19. An energy storage mechanism for use in a state switching operation of an electrical control system according to claim 18, wherein the bottom of the sleeve has:

a female aperture for receiving the deflection torsion spring;

the device comprises a yielding groove, a first connecting piece and a second connecting piece, wherein the yielding groove is provided with a preset length in the circumferential direction, a first yielding end face is arranged at a first end of the yielding groove in the circumferential direction, a second yielding end face is arranged at a second end of the yielding groove in the circumferential direction, and the yielding groove extends from the first yielding end face to the second yielding end face along the second direction; and

Defining a slot.

20. The energy storage mechanism for use in a state switching operation of an electrical control system according to claim 19, wherein said deflection torsion spring has:

the first torsion arm of the deflection torsion spring is inserted into the deflection torsion spring limiting hole of the executive component body of the executive component after penetrating out of the abdication groove of the sleeve; and

a second torsion arm of the deflection torsion spring inserted into the defined slot of the sleeve and capable of imparting a torsion moment to the sleeve;

the second torsion arm of the deflection torsion spring can apply torsion moment along the first direction to the sleeve so as to push the handle to deflect from a closing position to a tripping position;

the second torsion arm of the deflection torsion spring is also capable of applying a torsion moment in a second direction to the sleeve to urge the handle to deflect from the over-twist angle to the off-lock position.
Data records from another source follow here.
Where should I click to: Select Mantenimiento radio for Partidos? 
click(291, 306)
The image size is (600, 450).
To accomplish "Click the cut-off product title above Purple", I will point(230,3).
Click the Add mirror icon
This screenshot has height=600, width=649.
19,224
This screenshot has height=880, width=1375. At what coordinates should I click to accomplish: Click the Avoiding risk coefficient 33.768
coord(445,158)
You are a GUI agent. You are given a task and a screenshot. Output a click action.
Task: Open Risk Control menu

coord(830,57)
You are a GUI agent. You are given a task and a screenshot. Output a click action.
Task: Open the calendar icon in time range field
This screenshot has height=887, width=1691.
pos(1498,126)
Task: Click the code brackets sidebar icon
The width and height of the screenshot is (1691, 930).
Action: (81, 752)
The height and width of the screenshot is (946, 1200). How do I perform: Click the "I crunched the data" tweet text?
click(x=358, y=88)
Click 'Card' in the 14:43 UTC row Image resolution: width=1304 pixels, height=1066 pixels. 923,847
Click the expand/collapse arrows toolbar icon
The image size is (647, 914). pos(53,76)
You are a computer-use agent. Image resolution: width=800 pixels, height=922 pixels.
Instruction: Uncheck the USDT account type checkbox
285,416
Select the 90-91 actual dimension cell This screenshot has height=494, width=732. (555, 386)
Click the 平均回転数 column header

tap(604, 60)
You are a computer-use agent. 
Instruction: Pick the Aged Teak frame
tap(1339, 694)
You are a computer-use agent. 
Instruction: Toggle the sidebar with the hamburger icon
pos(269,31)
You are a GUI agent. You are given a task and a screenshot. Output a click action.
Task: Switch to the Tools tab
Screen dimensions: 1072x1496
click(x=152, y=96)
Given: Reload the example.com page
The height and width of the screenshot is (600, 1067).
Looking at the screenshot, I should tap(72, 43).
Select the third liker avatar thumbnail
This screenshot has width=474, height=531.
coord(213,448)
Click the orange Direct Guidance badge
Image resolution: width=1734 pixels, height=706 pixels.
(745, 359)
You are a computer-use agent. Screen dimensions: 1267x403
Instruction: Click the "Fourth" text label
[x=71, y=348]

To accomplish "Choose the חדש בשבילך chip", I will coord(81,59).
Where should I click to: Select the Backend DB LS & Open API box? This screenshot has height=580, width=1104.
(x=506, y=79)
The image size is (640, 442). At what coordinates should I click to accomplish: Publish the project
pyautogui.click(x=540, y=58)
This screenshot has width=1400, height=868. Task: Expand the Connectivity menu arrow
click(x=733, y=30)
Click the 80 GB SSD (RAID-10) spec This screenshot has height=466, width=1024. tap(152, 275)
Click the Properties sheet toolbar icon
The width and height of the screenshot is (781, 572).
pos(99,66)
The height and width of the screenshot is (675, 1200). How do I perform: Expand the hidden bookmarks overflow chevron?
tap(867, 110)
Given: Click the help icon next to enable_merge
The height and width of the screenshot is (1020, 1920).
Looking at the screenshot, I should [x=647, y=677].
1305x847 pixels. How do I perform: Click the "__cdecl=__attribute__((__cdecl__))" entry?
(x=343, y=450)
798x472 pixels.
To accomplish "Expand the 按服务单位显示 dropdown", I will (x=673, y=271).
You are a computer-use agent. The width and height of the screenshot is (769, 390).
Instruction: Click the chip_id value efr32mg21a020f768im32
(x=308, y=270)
21. The energy storage mechanism for electrical control system state switching operations of claim 1, wherein the housing is further provided with:

and the first stop part can be matched with the locking rod fixing bending plate of the driving disc so as to limit the driving disc to rotate along the direction of applying the torsion moment to the energy storage element.

22. The energy storage mechanism for electrical control system state switching operations of claim 1, wherein the housing is further provided with:

And a second stop portion capable of cooperating with the drive plate of the drive disc to limit rotation of the drive disc in a direction in which the energy storage element applies a torsional moment thereto.

23. The energy storage mechanism for use in a switching operation of an electrical control system according to claim 1, wherein the housing further comprises a damper member provided on the housing, the damper member being configured to damp and restrict rotation of the actuator member to a set position when the actuator member is rotated in a direction in which the energy storage member applies a torsional moment to the actuator member under the driving of the energy storage member.